Hari ini aku menemuinya bukan untuk menginterogasi sebagai petugas kepolisian. Melainkan sebagai seseorang yang sudah lama tak bertemu dengan sahabatnya. Dengan wajah kuyu yang berusaha membentuk segaris senyuman yang justru begitu miris di penglihatanku. Reno akhirnya membuak suara, "kau menjadi orang hebat," suara serak itu melenyapkan sunyi di antara kami. Setelah sebelumnya hanya saling berdiam diri dengan pikiran masing-masing.

"jika saja aku mendengar celotehanmu dulu. Apa mungkin keadaannya akan berubah?"

"kau menyesal?"

"sangat,"

"lalu kenapa kau semakin merusak diri? bukankah seharusnya kasusmu saat SMA dulu, dijadikan pelajaran agar tak lagi melakukan hal yang hanya merugikan dirimu sendiri?!"  letupan kemarahanku membuat Reno bungkam. Dia bahkan menundukkan kepala dengan dalam, layaknya anak kecil yang ketakutan karena mendapat kemarahan dari orang tuanya, karena sudah berbuat nakal. mengela napas untuk mengendalikan emosi, aku kembali berucap, "kuharap, kali ini kau benar-benar mampu menata diri."

"aku tak memiliki harapan," menggelengkan kepala samar, Reno menjawab putus asa.

"kau tahu, Ren? tak ada satu pun dari kita yang bisa merubah masa lalu. Tapi setidaknya, kita bisa merangkai masa depan agar bisa lebih baik dari yang lalu. Dan semua itu di mulai pada saat ini."

"kau tahu, Al? ini terdengar menggelikan, tapi jujur, setelah sekian lama, aku merindukan celotehanmu ini," ucapnya seraya terkekeh. yang dengan cepat menular kepadaku, yang ikut tertawa bersamanya. Astaga ..., sudah berapa lama kami tak lagi berbincang seperti ini?

Rasa canggung di antara kami mulai terkikis. Dan obrolan hangat layaknya dulu mulai kembali tercipta. Bahkan kami tak sadar sudah berapa lama saling berbincang. menceritakan kehidupan masing-masing.

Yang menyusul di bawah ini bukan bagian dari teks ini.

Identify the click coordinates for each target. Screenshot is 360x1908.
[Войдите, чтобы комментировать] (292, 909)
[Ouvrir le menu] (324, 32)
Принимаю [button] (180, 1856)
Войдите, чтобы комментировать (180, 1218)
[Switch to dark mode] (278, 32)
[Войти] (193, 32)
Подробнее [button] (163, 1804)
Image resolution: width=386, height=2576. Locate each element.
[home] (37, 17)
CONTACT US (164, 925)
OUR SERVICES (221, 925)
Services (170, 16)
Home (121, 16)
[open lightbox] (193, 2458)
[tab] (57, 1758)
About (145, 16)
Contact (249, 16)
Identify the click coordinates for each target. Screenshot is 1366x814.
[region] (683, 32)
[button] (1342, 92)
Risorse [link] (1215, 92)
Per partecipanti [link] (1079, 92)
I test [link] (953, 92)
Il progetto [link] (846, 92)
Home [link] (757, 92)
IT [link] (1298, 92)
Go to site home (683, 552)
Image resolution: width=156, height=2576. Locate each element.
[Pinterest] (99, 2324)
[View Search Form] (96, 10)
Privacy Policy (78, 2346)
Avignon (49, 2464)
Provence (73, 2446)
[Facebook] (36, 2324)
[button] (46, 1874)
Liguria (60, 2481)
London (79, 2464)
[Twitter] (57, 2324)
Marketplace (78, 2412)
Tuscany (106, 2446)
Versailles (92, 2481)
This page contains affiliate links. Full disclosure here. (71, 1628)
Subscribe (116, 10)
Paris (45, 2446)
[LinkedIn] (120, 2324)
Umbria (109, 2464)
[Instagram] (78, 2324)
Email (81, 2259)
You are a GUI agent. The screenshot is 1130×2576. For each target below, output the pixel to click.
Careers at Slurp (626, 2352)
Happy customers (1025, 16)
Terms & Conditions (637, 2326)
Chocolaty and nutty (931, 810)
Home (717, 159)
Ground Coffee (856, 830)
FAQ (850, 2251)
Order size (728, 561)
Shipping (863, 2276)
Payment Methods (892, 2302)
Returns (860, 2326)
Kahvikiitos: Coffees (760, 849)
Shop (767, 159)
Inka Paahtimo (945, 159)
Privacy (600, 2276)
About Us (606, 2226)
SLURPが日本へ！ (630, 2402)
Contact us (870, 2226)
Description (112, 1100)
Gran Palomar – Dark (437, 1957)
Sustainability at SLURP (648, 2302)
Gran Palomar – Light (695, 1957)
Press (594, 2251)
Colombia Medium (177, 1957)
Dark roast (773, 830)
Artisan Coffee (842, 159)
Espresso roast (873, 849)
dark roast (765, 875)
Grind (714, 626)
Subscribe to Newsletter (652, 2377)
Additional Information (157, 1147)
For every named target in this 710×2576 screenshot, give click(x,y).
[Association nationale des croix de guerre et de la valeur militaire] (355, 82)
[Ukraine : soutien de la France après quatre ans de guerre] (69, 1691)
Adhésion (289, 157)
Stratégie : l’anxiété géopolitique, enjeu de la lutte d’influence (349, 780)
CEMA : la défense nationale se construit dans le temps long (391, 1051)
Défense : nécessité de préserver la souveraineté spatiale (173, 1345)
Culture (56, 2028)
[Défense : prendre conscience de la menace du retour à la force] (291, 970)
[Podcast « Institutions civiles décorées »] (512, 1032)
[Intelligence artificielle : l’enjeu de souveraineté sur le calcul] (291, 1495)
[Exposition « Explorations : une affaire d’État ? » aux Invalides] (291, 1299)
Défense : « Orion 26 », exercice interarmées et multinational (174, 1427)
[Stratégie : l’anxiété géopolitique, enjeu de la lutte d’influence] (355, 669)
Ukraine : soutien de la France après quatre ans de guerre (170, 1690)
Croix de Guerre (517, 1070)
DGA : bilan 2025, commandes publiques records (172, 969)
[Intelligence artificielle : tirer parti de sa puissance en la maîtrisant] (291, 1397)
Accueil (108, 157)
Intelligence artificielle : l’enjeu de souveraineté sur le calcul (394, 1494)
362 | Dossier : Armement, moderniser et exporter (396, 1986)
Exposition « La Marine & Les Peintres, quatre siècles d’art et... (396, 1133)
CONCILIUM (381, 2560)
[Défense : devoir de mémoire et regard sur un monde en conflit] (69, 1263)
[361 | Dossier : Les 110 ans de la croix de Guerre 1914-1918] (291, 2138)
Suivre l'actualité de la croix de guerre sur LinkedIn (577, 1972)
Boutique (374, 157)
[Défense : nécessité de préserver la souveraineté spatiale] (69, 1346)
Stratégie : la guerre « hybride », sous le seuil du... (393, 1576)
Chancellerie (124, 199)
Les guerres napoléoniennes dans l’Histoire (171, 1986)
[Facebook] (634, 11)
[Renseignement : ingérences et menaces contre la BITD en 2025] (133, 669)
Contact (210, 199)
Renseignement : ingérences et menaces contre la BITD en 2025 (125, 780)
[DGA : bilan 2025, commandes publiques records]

"waktu kunjungan habis." Sipir yang tadi mengantar Reno, datang. menginterupsi sejenak perbincangan di antara kami.

"terima kasih," ucap Reno kepadaku setelah berdiri di bantu petugas.

"untuk?"

"semuanya, terutama ... karena masih sudi mengakuiku sebagai sahabat,"

Aku ikut berdiri, mendekat ke arah Reno, sebelum memeluknya sembari menepuk-nepuk punggungnya sebagai bentuk dukungan. Mengabaikan tatapan sang Sipir yang berdiri di sebelah kami. Membuatku nyaris tertawa geli, karena mungkin saja aksiku ini terlihat seperti drama-drama di tv,

"hentikan pelukanmu, sebelum tersebar berita menggelikan tentang kita berdua," gerutuan kesal Reno justru memecah tawa yang sedari tadi kutahan. Melepas pelukan, aku menepuk pundak Reno untuk terakhir kalinya. Sebelum pria itu dengan tertatih di tuntun petugas untuk kembali ke dalam sel tahanannya. Menjalani hukuman atas perbuatan yang dia lakukan.